Today, I ask you this question:
Do Books Create Sound?
I’m not talking about the purposeful sounds described in text on the
page by the author — I am talking about the legitimate, indigenous,
sound a book creates — or not — inside your head as you read and add
your own measure of imagination and wonderment to the experience of
reading the book.
Is sound created in the painting below? If yes, how is that possible?
Do we learn to hear or are we born with the ability to hear in all circumstances?
Do we hear only with our ears or do our bodies and our eyes hear as well?
If you believe books create sound, where is that sound found?
What creates the environment out of the echo?
If books create sound — does that mean the Deaf are
able to “hear” those sounds as well? Is reading then a remedy for the
Deaf and Hearing impaired?
I think our eyes hear too, in its own way.
Yes, there are sound in the painting that you referred to, but the interpretation will be different.
Those who are familiar with the sounds in reality will relate the painting with life, those who are not – they will imagine.
Every form of art leaves room for imagination!
The power of an audio book relies on the talent of the reader. I enjoy Leo McKern reading John Mortimer as much as I do the print version of Mortimer’s books. The production of audio books has become more polished, the sound quality terrific and good actors are serving as narrators.
It is a market with a bright future, methinks, especially with the proliferation of podcasting, etc.
You’re at the core of my wondering. I agree when we read we all hear different sounds and voices in our head that are unspoken — so how does that experience change meaning and context in the the reading?
We read the word “dog” and we both know what the word means without image and without sound — but when our minds “fill in the musical sound gaps” while reading — how can we share the same experience of the same book?
Does sound add a richness than cannot be universally quantified as, as a author, how do you respond to that reality?

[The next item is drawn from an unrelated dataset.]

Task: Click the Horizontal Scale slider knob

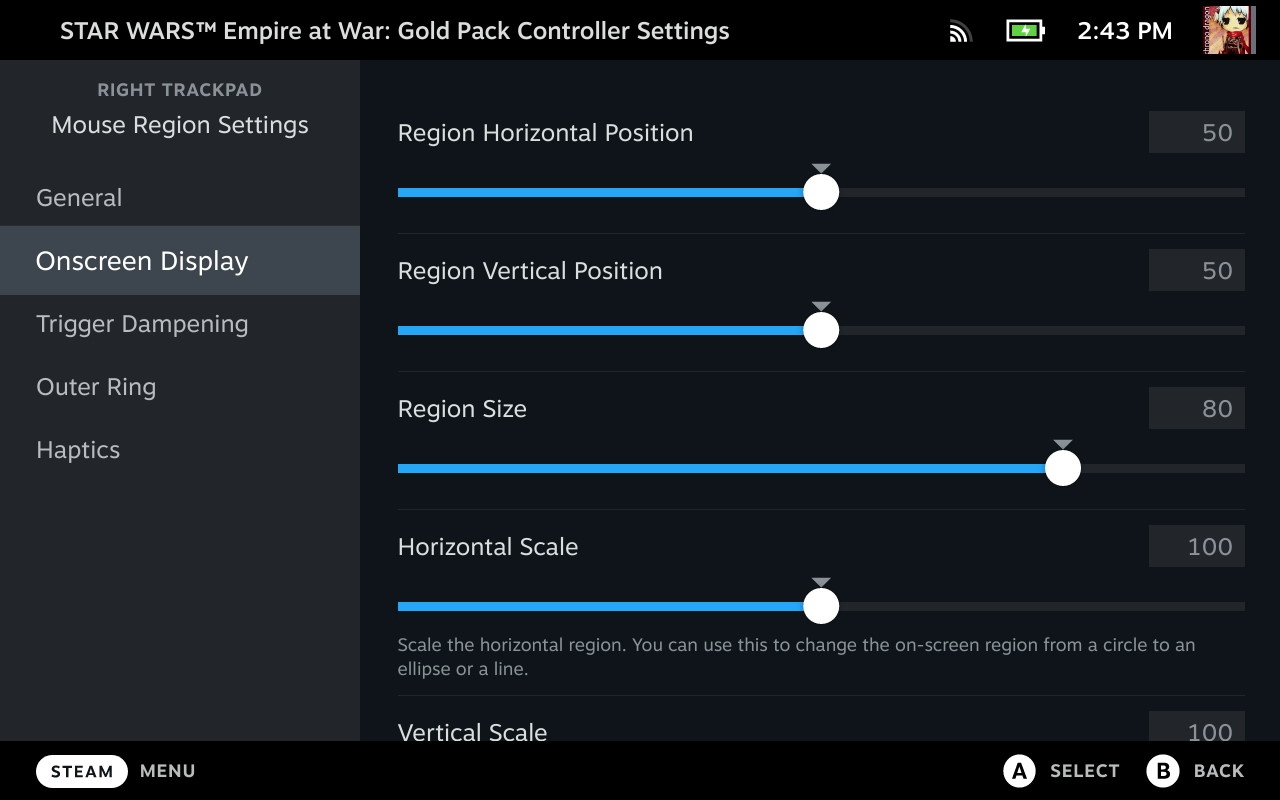Action: coord(821,606)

Welcome to Urban Semiotic, Cliff, and thanks for the comment!
As I argue in my other piece, I am not a fan of audio books. They ruin the reading for me much as music videos ruin songs by clamping down semiotics and imagination into a single, repeatable, rut.

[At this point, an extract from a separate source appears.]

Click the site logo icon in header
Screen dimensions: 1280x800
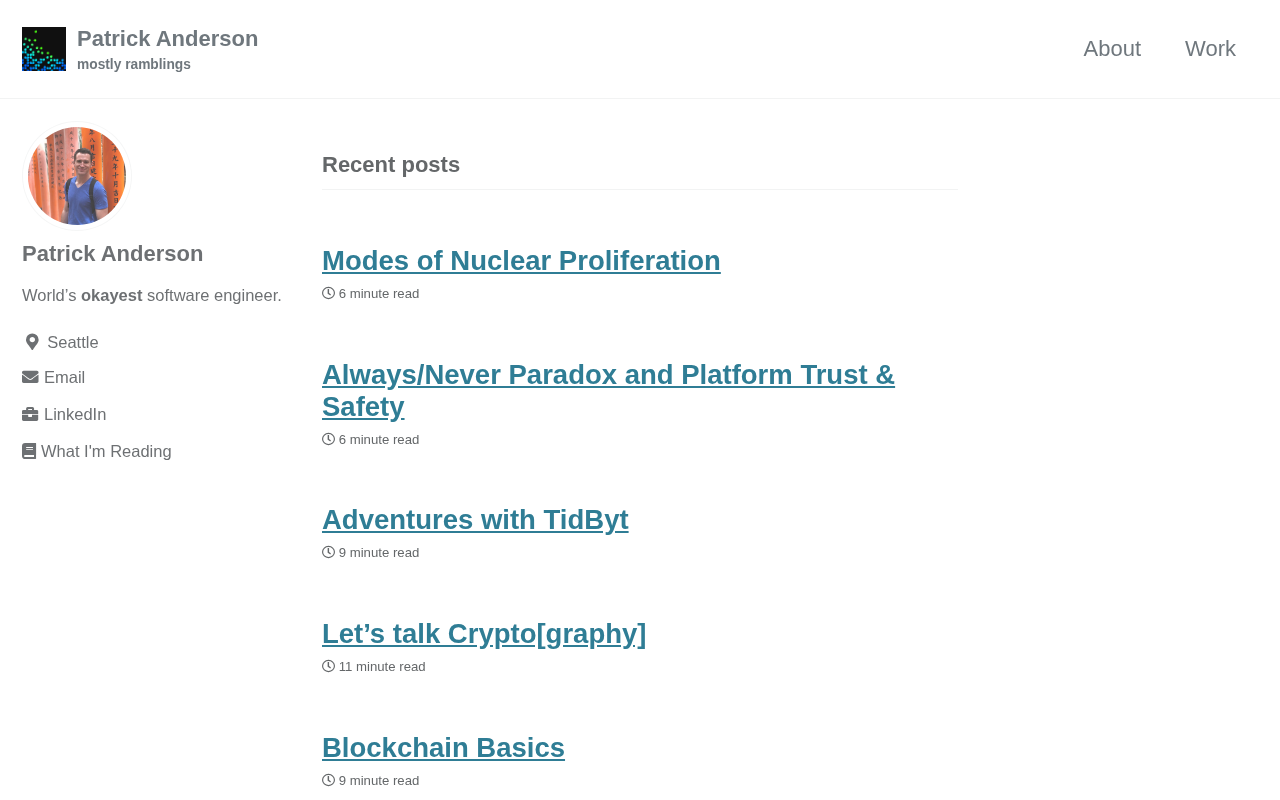click(44, 49)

That doesn’t mean audio books won’t be big, though, but I personally prefer to “perform” and “voice” the books I read. If we must have audio books then I always prefer the author reading their own work aloud — that provides much more insight and magic than a hired hand.
Interesting question and tough as usual!
I think “sound adding richness” to the context is situation specific.
We both are familiar with the word “dog” in the same way.
Those who are not familiar with the “sound” probably would imagine the barking image of it, and I guess the void will not be there – as they were not familiar with it.
Sound makes the context richer only you are familiar with it – I guess.
How much I miss these sessions! 🙁
I miss you, too! I hope things are going well and you will soon be able to return to us! 😀
Do you think these created sounds in books we place there are audible to the Deaf? Must one first experience heard sound with the ears before it can be created from text in the mind?
sure to have sound the inside voice of god
So you’re saying the sound we create in our heads when we read books is the voice of God, right?
sure why not
I think that’s a most fascinating answer, jaren — but what about those who are agnostic or atheist?
What, then, is that voice?
their mothers voice of course
Ha! So good, jaren, so good! 😀
Do books create sound? I think it depends on the reader. For me personally, yes, books DO create sound. When I read, my mind is speaking those words and creating images that go along with the words flowing on the pages, till I almost feel as though I’m right there in the story. I find I don’t get the same “effect” so to speak, from an audio book, and that is why I’m not a huge fan of them.
Thanks for the keen answer, Dawn, and I appreciate you sharing the intimate process of your reading with us. I agree we all “read it out loud” in our head and it is that “voice” that churns all the voids and spaces the author cannot possibly fill.
Yes, I will be back!
I left a part of my life in that other side of the globe, left some things half done – will have to complete it.
I think it is important for a “hearing person” to listen to the sounds to describe it to the “hearing people”.
I think those who are unable to hear they have a way to imagine it – I am not sure how they will describe it if they are not familiar with the sound.
I can’t wait to have you back, Katha! 😀
You describe the hearing/deaf conundrum well in your analysis of the problem! I will have to think on this some more!